Top of Information supplied
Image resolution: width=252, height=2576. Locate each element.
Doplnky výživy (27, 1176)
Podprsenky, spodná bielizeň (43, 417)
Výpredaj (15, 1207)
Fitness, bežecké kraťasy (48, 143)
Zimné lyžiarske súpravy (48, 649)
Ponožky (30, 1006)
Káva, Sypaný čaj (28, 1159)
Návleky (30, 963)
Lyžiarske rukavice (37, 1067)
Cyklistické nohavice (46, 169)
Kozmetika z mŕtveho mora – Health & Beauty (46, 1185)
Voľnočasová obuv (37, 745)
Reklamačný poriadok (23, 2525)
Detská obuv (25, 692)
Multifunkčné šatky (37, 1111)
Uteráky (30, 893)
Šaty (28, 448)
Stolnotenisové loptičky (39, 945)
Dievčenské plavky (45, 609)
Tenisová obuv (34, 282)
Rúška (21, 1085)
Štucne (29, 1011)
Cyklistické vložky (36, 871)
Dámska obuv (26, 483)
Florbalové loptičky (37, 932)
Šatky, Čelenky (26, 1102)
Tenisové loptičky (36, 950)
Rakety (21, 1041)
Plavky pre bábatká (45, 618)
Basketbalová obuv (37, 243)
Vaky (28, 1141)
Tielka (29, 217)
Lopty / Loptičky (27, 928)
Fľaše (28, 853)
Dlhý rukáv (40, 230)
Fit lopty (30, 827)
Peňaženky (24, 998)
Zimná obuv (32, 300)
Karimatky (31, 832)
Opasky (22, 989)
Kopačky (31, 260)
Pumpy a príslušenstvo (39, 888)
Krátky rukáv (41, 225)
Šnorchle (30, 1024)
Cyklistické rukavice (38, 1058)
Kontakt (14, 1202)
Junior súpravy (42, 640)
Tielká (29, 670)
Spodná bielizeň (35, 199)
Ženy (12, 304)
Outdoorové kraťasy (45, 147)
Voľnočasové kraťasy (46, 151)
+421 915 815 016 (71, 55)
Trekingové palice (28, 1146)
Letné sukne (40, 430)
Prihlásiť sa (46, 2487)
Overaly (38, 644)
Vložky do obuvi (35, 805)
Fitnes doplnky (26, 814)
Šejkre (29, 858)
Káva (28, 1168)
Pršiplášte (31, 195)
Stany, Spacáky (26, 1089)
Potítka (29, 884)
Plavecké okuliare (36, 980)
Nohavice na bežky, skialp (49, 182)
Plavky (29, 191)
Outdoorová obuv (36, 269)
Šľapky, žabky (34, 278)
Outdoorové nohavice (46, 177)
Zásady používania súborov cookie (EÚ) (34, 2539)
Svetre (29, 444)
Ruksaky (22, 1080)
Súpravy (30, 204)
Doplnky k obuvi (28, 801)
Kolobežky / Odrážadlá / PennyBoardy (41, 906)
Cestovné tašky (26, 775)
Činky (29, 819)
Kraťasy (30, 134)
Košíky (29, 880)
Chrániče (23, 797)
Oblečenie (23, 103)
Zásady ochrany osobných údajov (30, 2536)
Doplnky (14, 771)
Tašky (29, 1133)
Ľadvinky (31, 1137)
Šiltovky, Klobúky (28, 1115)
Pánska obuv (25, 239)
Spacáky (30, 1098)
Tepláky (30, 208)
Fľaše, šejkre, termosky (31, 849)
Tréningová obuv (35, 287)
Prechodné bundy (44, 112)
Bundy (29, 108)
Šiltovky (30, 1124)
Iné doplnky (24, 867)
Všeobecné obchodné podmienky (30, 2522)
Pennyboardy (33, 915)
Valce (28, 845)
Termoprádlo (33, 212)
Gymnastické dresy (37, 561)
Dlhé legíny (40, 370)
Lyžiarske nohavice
Bottom of Information supplied
[How to complete this task]
Return each line above where the word "rukavice" shows up.

[Exercise output]
Lyžiarske rukavice (37, 1067)
Cyklistické rukavice (38, 1058)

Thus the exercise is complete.